Secrets at Bletchley Park

Written by Margaret Dickinson
Review by Karen Warren

Secrets at Bletchley Park follows the lives of two very different women from the 1930s to the Second World War. Mattie, living in Sheffield during the Depression, is brought up by a feckless father and an alcoholic mother. She struggles, against the odds, to stay at school and get an education. Whereas Victoria – who has everything in terms of money, education and social position – has a cold and distant mother and never knew her father.

Mattie and Victoria meet at the beginning of the War when they are sent to work at the top-secret Bletchley Park code-breaking centre. Apart from their troubled backgrounds, what they have in common is a fierce intelligence and a desire to succeed. As they start to develop a firm friendship, we realise that they are both adept at keeping secrets, an ability that will be tested in their personal and professional lives.
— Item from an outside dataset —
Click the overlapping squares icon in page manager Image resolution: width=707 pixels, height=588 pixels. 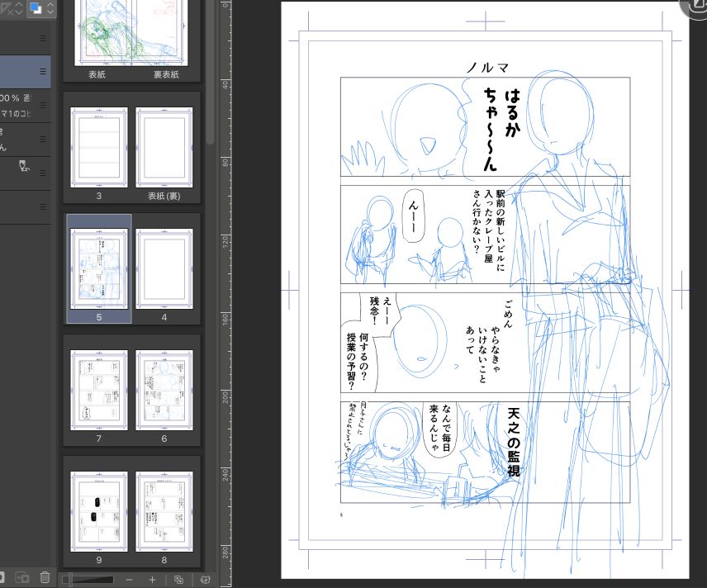click(x=179, y=580)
Unlike many other novels about Bletchley Park, intelligence-gathering is mostly just a backdrop to this novel, and in fact most of the action takes place prior to the war. This is a classic saga, with characters fighting early setbacks, forging their way in the world, and finding love. If I have a criticism, it is that the story is at times slightly predictable, and that I would have expected more wartime tragedy. I also have my doubts as to whether the war broke down social barriers to quite the extent that the author would have us believe. However, it is an easy and enjoyable read, a page-turning story.